Vendo Felipe e a Sra. Costa saírem do carro, ela também desceu apressadamente.
— Felipe, acho que aconteceu alguma coisa com o Alfredo! — disse ela, correndo até ele, a voz carregada de urgência.
Felipe franziu o cenho.
— Ele aprontou de novo?
— Ele desapareceu!
— Desapareceu?
— Faz uma semana que ele não vai à universidade e não volta para casa. O celular dele está desligado. E tem isto.
Ela entregou a Felipe o bilhete que encontrou no quarto de Alfredo. Cada palavra transbordava tristeza e desespero.
Felipe leu e sua expressão se tornou imediatamente séria.
Ele pegou o celular e rastreou a localização de Alfredo, descobrindo que ele estava em uma montanha selvagem nos arredores da cidade.
O que ele estaria fazendo em uma montanha, ainda mais uma desabitada?
Juntando isso às palavras que ele deixou, sobre flores e grama crescendo de sua carne em decomposição... será que...
Até mesmo o rosto sempre controlado de Felipe mostrava um traço de preocupação.
— Vamos para lá agora!
Ele estava prestes a entrar no carro de Serena quando a Sra. Costa o chamou.

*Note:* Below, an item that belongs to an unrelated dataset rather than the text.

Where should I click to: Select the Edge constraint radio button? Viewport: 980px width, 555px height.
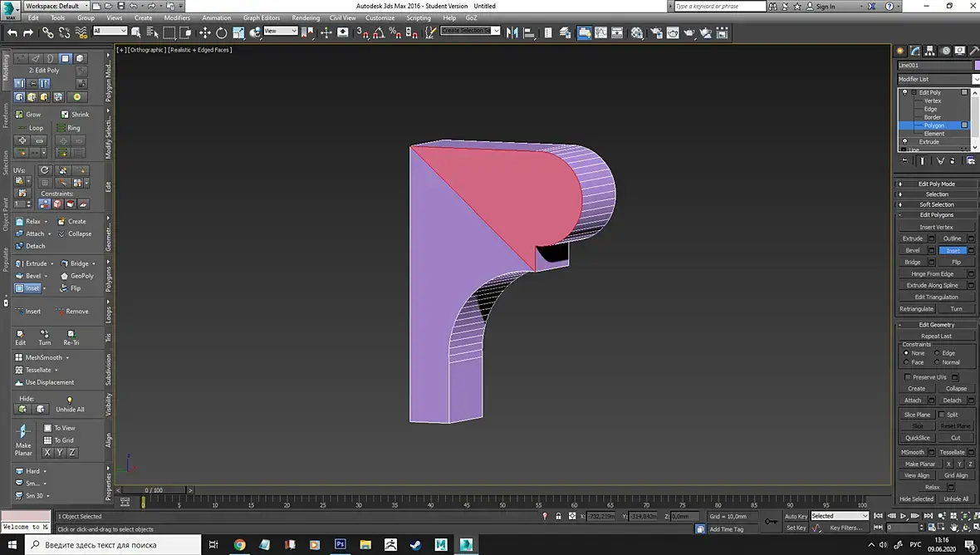(938, 353)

— Felipe, você não vai a lugar nenhum! Prometemos à Vivian que a levaríamos ao Monte das Nuvens para ver as folhas de outono hoje. Promessa é dívida, senão a Vivian vai ficar triste!
Enquanto falava de Vivian, seus olhos brilhavam de amor, mas Vivian era apenas uma imagem de IA no laptop que ela segurava. Alfredo, por outro lado, era uma pessoa real, seu filho de carne e osso, e a possibilidade de algo ter acontecido a ele não lhe arrancou uma única palavra de preocupação.
Felipe, temendo irritar a Sra. Costa, disse apenas que iriam outro dia.
— Não! — A Sra. Costa de repente ficou agitada. — A Vivian quer ir hoje, então temos que ir hoje. Você...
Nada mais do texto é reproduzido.